I’ve just concluded another Mindfulness-based Cognitive Therapy group, an eight-week program using a set of cognitive-behavioral therapy principles and mindfulness practices that are extremely effective in relieving mild to moderate states of anxiety and depression, as well as chronic worry and unhappiness. I thought you might like to know what we do in MBCT, and how it works.

First, we learn about autopilot mode: our habitual way of functioning that allows us to get through the day, doing the things we have to do, while our minds are elsewhere – usually rehashing events or conversations from the past, or rehearsing events or conversations we anticipate in the future. That constant rehashing and rehearsing is tiring, and it contributes to anxiety and depression.

So we learn how to step out of autopilot and into the present moment, using the breath, the body, and our five senses to help us get there and stay awhile. When we’re in the moment, we’re able to notice what’s happening right now, which is likely to be at least neutral, if not positive. For example: I’m breathing and I’m alive, at least 80% of my body doesn’t ache and is functioning just fine, it’s stopped/started raining and the sun is/isn’t shining, and I’m hungry/thirsty/sleepy/restless/bored. In the present moment, things are just as they are, and most of the time nothing bad is happening.

A common misperception about mindfulness is that it means we just live in and for the moment, with no regard for the past or future. That’s a mistaken view. When we’re mindful, we are awake and aware of what is happening, both within us and around us, which includes not only our body sensations, thoughts, and emotions, but also awareness of the past and the future, of our memories and plans. We haven’t forgotten what’s happened to us, we’re just not stuck constantly re-living it. We aren’t oblivious to the future, we just aren’t trying to solve problems that haven’t happened yet.

As we practice stepping out of autopilot (via exercises like the Body Scan and being mindful of routine daily activities) MBCT students work on strengthening the ability to focus attention, using simple meditation practices.
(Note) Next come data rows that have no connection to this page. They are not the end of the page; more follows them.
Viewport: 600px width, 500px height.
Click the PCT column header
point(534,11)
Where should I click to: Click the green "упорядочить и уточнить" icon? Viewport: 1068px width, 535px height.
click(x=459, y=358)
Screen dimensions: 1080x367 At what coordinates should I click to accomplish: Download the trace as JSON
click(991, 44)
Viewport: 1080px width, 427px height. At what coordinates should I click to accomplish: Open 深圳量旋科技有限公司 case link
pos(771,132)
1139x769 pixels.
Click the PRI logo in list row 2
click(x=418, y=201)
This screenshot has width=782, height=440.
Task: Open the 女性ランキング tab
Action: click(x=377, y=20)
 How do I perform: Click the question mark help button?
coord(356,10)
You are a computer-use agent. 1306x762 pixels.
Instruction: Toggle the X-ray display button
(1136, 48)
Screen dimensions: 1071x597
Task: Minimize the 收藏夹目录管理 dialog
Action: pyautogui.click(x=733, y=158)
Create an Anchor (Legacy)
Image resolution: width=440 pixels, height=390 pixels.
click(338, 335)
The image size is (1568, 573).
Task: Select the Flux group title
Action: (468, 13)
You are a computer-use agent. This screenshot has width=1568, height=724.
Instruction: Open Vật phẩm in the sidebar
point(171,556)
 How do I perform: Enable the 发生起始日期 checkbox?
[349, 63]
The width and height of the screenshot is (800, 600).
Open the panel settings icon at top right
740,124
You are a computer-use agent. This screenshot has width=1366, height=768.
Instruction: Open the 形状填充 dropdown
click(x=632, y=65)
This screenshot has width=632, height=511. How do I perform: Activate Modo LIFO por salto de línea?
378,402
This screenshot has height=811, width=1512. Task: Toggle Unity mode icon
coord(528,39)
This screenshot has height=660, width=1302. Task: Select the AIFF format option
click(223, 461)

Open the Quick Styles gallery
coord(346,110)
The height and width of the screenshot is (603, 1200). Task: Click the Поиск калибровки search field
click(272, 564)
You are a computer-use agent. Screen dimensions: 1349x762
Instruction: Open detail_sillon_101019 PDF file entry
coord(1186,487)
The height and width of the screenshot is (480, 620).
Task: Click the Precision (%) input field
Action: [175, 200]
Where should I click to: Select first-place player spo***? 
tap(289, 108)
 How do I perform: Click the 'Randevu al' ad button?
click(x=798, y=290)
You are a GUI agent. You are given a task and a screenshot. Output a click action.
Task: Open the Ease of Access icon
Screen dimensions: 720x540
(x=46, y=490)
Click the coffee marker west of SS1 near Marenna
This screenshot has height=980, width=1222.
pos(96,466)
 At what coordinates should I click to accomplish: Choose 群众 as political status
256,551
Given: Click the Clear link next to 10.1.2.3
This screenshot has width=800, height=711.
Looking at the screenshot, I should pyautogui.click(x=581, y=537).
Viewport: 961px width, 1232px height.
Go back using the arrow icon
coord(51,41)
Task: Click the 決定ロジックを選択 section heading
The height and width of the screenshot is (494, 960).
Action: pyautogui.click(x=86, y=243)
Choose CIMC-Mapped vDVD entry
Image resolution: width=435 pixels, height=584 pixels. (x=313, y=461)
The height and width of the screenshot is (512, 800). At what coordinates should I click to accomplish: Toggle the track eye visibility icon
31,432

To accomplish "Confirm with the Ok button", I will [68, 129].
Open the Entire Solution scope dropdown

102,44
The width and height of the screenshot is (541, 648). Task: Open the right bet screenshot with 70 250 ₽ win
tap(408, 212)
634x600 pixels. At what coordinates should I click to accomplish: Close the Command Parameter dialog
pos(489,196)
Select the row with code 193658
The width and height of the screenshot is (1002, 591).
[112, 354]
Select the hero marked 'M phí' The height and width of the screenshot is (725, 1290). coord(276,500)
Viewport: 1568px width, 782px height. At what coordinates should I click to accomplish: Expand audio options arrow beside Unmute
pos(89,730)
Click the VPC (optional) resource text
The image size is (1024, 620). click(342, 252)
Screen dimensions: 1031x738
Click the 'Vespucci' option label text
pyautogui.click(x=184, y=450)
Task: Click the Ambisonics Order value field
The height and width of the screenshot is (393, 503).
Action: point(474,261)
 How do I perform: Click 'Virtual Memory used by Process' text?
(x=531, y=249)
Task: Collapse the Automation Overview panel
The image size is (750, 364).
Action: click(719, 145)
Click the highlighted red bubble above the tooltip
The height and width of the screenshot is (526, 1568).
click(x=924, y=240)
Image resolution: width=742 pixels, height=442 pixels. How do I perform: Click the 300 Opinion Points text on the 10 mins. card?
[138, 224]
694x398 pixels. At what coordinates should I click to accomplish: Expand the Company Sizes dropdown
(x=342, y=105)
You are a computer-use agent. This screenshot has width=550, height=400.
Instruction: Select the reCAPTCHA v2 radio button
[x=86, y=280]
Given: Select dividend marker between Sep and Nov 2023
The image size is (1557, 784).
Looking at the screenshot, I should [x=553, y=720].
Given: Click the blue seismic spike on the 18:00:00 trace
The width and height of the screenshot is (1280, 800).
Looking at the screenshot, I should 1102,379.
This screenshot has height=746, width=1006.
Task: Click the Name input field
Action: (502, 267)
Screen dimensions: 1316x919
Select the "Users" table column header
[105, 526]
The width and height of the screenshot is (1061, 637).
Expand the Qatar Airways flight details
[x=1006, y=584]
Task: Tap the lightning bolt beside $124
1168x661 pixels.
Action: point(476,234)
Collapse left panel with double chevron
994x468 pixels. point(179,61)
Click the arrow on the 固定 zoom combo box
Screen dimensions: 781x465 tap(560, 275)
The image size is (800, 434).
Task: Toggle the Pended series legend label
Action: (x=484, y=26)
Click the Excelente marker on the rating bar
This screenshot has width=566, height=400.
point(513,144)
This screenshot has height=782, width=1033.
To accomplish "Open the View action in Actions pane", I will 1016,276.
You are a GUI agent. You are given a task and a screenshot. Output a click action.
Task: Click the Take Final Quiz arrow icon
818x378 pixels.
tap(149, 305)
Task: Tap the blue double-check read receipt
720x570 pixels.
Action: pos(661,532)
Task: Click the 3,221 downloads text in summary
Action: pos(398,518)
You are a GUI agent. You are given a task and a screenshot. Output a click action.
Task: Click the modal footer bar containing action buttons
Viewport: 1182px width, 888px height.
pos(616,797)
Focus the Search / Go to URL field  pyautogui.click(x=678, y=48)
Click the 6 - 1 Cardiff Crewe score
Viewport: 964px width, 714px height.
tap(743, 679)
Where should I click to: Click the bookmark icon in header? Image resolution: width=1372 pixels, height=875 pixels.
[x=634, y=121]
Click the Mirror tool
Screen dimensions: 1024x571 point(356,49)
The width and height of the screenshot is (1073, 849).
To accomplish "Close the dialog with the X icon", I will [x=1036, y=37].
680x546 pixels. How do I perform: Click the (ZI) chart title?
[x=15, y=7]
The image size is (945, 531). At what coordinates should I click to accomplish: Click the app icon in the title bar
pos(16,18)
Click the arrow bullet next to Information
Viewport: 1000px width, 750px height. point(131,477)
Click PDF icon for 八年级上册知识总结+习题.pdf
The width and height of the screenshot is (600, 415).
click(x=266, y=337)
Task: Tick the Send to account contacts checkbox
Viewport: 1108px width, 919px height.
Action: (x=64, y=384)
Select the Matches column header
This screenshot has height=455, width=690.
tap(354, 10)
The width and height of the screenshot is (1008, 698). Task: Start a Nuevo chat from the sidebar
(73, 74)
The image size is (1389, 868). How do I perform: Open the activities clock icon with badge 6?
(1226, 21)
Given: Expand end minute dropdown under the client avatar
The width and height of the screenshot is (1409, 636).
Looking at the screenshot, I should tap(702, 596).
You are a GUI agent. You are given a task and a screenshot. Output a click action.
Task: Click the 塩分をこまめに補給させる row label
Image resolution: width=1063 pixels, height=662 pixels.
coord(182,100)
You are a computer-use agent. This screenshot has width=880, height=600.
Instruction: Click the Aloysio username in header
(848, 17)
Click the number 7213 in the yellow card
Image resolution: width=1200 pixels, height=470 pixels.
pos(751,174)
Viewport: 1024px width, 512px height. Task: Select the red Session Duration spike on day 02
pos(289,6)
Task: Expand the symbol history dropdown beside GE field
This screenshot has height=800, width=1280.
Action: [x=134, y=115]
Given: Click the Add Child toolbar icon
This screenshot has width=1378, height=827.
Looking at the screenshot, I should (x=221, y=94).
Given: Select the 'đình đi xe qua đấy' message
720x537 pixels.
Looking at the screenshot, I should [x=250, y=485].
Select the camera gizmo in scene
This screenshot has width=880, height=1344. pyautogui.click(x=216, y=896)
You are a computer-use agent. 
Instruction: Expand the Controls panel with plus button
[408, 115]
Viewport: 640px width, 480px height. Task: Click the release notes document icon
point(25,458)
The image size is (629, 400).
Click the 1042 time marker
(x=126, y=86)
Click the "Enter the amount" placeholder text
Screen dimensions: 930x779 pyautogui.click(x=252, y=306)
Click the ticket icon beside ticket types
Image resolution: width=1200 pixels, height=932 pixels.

This helps to reduce mind wandering and lessen the grip of powerful negative thoughts and emotions. They also practice non-judging awareness, by bringing an attitude of kind and interested curiosity to their experience. These are the foundational elements of mindfulness, also taught in Mindfulness-based Stress Reduction (MBSR) programs.

But in addition, MBCT incorporates cognitive therapy concepts like this one: mood influences perception. For example, if you’re in a low mood, you’re more likely to perceive social rejection. We learn that the human mind has a “negativity bias,” and that being anxious or depressed will magnify the effect. MBCT students practice noticing habitual reactions of aversion and attachment, learning how to turn towards uncomfortable sensations, emotions, or thoughts, and to sit with them, rather than ignoring or trying to avoid experiencing them. This is a powerful practice that increases one’s capacity to tolerate difficult mental and emotional states.

Another concept we learn in MBCT is that thoughts are not facts. It is possible to learn to step back from thinking and simply observe your thoughts without being caught up in them, which reduces reactivity and increases stress resilience. And a key concept in MBCT is this: motivation works backwards in depression, meaning you can’t just wait for depression (or anxiety) to go away. You’ll have to push yourself to do things when you don’t feel like it, but if you practice staying in the moment, allowing your feelings to just be, and then focus on simple tasks that bring pleasure or mastery, you will improve your mood, as well as your physical well-being and self-confidence!